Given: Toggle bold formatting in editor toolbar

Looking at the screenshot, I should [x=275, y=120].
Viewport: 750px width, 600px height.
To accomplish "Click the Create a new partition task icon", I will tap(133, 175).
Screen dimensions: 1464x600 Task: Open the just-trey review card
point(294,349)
________________
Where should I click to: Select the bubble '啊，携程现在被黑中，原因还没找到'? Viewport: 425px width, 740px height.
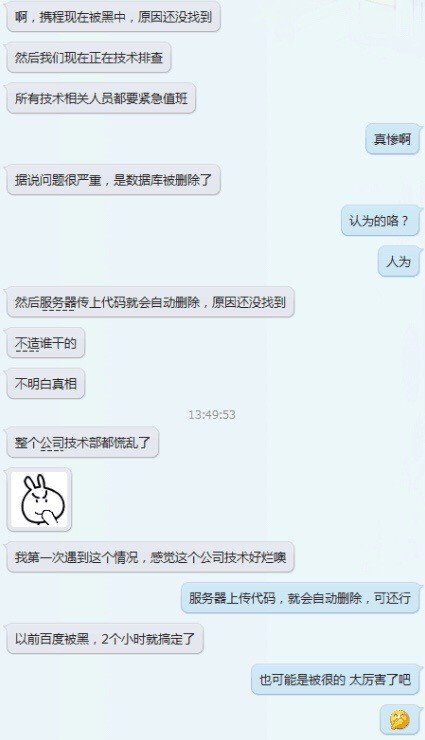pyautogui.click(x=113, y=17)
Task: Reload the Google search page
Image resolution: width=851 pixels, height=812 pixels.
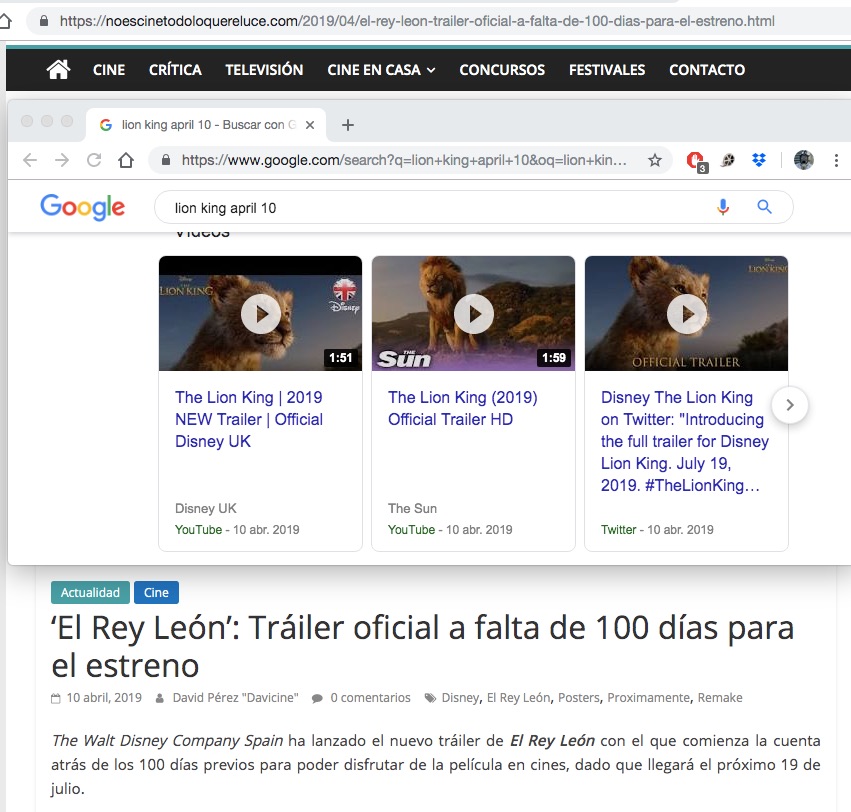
________________
Work to complete
The expected output is the lines above from the one containing "Where should I" to the one containing "Image resolution: width=851", both ends included, reproduced exactly with every picture left out.

The answer
Where should I click to: Select the bubble '啊，携程现在被黑中，原因还没找到'? Viewport: 425px width, 740px height.
pyautogui.click(x=113, y=17)
Task: Reload the Google search page
Image resolution: width=851 pixels, height=812 pixels.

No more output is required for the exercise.